BEGIN Data excerpts

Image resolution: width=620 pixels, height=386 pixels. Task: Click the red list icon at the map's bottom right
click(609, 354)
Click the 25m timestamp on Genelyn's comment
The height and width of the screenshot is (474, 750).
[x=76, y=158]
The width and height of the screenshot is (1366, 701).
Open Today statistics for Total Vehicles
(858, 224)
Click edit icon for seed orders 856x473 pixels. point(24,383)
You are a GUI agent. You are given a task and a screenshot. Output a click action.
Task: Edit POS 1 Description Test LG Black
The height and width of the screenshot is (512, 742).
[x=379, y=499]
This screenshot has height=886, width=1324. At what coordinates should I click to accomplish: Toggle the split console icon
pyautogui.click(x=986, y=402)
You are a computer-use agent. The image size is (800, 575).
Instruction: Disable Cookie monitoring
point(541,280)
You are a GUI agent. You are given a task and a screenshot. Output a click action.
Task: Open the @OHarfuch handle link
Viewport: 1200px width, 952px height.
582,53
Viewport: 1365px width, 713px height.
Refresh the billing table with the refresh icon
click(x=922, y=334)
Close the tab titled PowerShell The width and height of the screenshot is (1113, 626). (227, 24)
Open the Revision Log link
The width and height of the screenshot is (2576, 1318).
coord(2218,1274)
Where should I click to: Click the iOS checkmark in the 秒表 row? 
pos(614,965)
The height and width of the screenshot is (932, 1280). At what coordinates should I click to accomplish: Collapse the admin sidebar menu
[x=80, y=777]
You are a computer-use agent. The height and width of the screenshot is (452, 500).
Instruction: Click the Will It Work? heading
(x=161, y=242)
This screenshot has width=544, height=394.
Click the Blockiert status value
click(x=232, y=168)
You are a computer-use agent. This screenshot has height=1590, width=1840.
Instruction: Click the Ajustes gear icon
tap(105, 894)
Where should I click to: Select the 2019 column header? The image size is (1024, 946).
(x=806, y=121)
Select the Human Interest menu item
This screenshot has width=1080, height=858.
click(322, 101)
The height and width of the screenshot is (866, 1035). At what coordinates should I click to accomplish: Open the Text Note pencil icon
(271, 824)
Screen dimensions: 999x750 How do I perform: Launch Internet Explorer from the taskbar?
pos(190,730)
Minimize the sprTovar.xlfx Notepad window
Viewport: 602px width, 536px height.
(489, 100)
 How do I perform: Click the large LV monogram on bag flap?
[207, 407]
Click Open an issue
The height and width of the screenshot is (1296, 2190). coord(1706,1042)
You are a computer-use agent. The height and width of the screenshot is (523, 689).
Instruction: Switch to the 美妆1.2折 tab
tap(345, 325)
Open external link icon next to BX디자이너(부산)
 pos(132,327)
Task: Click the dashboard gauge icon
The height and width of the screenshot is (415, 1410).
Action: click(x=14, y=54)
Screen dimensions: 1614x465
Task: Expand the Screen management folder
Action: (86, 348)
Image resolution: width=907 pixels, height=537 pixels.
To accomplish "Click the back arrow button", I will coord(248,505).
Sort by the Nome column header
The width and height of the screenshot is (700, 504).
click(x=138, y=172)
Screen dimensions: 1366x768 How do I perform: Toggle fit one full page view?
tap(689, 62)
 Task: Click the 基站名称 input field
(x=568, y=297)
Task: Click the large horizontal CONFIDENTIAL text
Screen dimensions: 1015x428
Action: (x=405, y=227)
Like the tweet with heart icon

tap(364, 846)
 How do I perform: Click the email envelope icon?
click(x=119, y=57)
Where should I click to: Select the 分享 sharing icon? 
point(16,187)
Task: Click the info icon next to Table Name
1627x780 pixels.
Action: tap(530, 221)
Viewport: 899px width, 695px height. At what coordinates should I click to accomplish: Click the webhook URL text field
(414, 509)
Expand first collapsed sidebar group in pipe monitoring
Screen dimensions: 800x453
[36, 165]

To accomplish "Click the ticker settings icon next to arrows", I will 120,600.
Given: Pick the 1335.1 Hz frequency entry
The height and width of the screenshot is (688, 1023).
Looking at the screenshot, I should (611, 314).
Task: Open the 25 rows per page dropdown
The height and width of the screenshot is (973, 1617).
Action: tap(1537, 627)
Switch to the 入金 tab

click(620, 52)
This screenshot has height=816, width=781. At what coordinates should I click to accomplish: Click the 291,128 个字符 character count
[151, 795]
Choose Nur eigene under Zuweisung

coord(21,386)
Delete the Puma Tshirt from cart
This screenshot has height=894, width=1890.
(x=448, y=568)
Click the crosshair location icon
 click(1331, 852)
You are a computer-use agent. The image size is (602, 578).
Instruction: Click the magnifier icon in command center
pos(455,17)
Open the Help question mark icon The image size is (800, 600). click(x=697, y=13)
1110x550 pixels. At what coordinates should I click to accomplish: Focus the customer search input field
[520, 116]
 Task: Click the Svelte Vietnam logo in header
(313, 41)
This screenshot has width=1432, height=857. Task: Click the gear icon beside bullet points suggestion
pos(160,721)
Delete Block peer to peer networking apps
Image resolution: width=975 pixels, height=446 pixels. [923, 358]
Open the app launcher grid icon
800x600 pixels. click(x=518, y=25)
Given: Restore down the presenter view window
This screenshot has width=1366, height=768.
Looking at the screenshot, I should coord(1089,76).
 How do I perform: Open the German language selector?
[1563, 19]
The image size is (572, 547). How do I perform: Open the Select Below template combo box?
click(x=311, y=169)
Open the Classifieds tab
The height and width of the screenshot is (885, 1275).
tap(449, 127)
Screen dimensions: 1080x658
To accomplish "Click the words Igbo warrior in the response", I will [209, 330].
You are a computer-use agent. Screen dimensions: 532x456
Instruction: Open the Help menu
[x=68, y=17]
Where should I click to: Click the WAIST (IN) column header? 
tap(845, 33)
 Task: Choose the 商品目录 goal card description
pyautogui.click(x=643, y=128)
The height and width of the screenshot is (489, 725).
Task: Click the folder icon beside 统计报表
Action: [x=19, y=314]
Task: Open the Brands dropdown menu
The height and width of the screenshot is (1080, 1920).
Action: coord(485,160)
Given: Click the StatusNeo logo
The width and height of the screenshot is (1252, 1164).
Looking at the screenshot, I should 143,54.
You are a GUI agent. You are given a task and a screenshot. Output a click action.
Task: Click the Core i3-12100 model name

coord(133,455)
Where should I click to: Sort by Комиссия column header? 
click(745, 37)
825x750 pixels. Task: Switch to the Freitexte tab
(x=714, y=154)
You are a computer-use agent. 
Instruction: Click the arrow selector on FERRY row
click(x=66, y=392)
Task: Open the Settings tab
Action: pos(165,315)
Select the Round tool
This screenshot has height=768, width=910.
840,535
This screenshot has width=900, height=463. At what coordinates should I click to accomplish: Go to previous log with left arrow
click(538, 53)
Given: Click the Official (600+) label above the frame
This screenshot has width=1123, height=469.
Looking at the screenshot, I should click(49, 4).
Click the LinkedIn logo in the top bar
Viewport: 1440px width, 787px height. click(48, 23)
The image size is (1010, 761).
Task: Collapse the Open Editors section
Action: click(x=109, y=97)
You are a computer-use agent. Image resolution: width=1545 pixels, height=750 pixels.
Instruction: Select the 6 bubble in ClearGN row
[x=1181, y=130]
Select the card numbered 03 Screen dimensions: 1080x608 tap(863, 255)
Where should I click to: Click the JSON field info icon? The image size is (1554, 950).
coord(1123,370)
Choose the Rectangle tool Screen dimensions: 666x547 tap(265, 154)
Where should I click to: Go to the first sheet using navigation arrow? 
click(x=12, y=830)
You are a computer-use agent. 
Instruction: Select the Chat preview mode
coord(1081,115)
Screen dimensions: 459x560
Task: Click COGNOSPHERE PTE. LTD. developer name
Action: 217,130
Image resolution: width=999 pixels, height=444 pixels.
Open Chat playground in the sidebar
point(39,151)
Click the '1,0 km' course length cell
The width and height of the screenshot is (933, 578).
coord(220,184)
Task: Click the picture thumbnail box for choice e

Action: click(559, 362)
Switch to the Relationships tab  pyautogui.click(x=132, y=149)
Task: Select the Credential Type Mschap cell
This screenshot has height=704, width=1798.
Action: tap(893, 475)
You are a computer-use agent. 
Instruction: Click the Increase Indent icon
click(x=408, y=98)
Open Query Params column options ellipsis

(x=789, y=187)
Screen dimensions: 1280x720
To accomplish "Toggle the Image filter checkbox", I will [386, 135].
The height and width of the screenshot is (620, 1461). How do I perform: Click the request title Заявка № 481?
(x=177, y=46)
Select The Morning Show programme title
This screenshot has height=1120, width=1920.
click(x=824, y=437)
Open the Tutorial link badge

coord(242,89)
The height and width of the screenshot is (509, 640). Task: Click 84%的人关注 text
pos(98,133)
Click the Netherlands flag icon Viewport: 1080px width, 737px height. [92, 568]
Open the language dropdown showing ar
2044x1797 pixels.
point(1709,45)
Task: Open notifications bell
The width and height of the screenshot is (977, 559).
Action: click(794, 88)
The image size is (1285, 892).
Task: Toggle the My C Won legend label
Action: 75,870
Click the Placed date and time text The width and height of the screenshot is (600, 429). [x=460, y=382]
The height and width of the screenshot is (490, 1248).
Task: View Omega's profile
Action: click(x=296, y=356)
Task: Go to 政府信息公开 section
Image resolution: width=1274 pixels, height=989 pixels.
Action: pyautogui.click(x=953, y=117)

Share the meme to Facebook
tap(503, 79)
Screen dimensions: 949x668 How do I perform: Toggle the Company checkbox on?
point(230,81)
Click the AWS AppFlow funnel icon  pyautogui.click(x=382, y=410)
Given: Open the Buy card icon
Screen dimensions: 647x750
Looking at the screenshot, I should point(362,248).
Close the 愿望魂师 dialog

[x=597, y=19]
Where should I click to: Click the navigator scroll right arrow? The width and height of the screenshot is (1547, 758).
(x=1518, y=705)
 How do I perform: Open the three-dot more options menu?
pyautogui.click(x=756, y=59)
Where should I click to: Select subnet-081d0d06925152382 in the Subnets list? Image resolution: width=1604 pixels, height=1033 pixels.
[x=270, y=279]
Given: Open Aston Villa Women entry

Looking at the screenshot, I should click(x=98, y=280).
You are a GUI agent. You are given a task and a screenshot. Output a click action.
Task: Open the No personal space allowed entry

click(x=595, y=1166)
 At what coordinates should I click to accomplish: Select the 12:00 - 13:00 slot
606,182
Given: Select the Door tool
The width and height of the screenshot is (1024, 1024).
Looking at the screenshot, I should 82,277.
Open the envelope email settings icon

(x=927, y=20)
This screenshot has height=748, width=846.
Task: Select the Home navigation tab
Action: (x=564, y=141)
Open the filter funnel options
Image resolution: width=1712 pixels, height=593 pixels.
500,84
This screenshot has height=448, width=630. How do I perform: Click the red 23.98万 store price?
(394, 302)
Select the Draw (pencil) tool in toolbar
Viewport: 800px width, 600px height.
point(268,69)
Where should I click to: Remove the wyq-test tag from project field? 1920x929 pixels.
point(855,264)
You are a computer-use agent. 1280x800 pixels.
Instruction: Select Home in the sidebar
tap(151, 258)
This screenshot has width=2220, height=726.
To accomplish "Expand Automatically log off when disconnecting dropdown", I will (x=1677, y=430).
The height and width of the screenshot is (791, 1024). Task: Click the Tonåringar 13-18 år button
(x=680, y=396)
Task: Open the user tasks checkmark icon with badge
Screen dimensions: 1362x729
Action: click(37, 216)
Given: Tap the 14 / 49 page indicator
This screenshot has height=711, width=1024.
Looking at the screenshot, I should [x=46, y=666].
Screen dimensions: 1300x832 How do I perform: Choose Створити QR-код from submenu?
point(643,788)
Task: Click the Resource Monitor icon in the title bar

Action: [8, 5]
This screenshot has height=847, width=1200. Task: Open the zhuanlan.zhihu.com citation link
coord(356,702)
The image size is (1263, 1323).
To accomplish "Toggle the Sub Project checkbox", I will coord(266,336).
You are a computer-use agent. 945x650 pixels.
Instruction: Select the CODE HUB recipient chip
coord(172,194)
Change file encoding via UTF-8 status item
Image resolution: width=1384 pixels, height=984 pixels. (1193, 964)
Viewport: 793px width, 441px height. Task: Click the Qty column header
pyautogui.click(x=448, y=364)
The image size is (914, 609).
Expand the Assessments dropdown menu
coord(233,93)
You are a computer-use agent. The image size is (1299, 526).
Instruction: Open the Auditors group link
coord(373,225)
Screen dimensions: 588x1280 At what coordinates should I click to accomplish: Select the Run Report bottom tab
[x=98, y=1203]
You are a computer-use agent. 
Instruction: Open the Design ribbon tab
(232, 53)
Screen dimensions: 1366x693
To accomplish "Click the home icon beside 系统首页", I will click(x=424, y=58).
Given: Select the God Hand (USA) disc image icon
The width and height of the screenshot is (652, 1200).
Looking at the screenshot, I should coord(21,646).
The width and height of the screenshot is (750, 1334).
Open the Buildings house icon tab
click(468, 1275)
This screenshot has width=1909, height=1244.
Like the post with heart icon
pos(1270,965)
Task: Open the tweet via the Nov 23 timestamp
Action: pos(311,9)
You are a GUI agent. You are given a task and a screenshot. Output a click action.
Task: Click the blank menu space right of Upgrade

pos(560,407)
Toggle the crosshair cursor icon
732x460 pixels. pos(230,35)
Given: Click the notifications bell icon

END Data excerpts

Task objective | List the lines of the material in which the word "cell" occurs.

Solution to this exercise |
Click the '1,0 km' course length cell
Task: Select the Credential Type Mschap cell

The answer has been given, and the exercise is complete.